Chase breathe a sigh of relief and gathered in the last folder. The only one they hadn't gone through yet. This one contained all the call-ins.
Every large case that made the news seemed to inspire a whole wave of people who felt they had something to contribute. And they all looked up the number for the desk downstairs and called. And the poor duty sergeant had to listen and be polite and copy everything down. Ninety-nine percent was garbage. But it was because of that one percent that he did his job, which meant reading every one of the memos and following up on anything remotely interesting.
There were nineteen call-ins so far. Actually, kind of low for a high profile case, but Chase figured the fact that the victim was from Pine Brook Hills and had been snatched at CU helped a bit. Not as many crazies in either of those places.
No confessions, which was a little surprising. Porter had told him that there was usually there was at least one nut-cake who called to confess. Those people had to be checked out. Not just on the remote chance they might actually be the murderer, but
primarily because if they caught who they thought was the real murderer, a savvy defense lawyer would dig and find out that someone had called the police to confess and the cops hadn't even bothered to go talk to him or her. Looked bad in front of the jury.
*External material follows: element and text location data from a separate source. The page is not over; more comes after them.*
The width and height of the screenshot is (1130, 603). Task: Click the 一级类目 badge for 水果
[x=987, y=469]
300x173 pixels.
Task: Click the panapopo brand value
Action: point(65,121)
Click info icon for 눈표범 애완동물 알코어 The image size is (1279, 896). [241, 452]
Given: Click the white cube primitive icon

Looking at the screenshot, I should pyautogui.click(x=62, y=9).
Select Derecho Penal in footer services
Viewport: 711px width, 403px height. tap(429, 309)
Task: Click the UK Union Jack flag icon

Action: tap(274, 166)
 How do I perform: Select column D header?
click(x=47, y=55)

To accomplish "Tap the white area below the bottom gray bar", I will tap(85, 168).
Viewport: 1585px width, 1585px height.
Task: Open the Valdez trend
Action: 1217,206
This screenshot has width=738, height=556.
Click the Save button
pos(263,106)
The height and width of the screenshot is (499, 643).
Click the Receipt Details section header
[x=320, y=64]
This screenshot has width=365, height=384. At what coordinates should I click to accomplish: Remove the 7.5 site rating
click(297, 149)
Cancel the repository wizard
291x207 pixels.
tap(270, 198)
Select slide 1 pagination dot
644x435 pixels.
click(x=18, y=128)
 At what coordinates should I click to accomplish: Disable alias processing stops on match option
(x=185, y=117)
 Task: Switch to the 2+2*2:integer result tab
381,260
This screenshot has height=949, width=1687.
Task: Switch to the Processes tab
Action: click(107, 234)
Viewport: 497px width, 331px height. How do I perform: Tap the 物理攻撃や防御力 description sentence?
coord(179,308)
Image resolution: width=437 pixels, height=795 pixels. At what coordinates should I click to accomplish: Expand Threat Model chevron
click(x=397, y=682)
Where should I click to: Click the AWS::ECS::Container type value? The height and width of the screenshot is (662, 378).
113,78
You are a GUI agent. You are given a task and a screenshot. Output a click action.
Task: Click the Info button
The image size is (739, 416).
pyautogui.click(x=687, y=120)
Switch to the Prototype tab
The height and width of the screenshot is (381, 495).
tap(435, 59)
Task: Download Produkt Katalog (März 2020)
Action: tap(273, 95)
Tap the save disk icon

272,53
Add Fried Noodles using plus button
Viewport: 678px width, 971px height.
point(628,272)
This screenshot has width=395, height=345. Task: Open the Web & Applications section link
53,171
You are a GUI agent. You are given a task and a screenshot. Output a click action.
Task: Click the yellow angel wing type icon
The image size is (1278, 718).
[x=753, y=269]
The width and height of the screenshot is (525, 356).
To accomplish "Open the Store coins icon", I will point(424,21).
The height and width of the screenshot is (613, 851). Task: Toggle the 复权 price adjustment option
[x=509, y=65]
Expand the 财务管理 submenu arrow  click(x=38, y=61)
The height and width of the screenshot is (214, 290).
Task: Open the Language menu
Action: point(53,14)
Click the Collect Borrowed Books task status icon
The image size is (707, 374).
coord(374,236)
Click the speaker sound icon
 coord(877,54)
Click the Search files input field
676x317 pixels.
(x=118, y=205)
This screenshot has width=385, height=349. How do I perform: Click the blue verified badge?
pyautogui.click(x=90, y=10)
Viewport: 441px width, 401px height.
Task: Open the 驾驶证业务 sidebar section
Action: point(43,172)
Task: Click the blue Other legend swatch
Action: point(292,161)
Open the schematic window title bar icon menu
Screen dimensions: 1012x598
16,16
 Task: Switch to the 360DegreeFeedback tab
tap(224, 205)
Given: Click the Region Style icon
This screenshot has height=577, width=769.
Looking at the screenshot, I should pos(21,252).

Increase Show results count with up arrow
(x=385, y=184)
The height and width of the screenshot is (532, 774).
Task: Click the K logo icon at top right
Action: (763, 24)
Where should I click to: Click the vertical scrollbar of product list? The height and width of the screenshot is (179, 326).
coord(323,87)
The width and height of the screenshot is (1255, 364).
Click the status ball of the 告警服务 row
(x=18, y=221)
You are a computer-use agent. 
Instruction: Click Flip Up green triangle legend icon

There were two psychics claiming they could help out. Chase recognized one of them. She called on every case that made the papers. He was glad Louise wasn't one of those calling.
The seventh slip caught his eye. A woman, Beth Wilson, left a message Sunday afternoon saying she saw something from her dorm room on campus on the night of the murder. It was probably nothing, but his pulse picked up a little as he dialed the number the duty sergeant had logged in. Chase didn't expect anyone to be there, but the phone was answered on the second ring.
"Hello?"
"Is this Beth Wilson?"
"Yes."
"This is Detective Chase, Boulder Police. In reference to your phone call about seeing something last Wednesday night that might be connected to a case I'm working."
"I was wondering if anyone would return my call. It probably wasn't anything, but the news did say that woman was killed on Wednesday night and she probably had been kidnapped from this parking lot here outside my dorm. So I just thought I'd report what I saw."
"What exactly did you see?"
“It was a little after ten. I was studying for finals and I happened to look out the window and I saw someone get out of a cab."
"Could you see the person well? Well enough to recognize if it was a man or a woman?"
"Not really. I'm up on the fourth floor you know. And it was dark. I just thought that you might be able to find the cab driver. I know it's not much, but the news did ask for anyone to report anything they might have seen."
She was right, Chase thought. It wasn't much. But it did open two doors. One was the cab driver who was in the parking lot where Rachel's car had been just before she was killed. The other was whoever had gotten out of the cab. Slim chances, but ones Chase would have to check.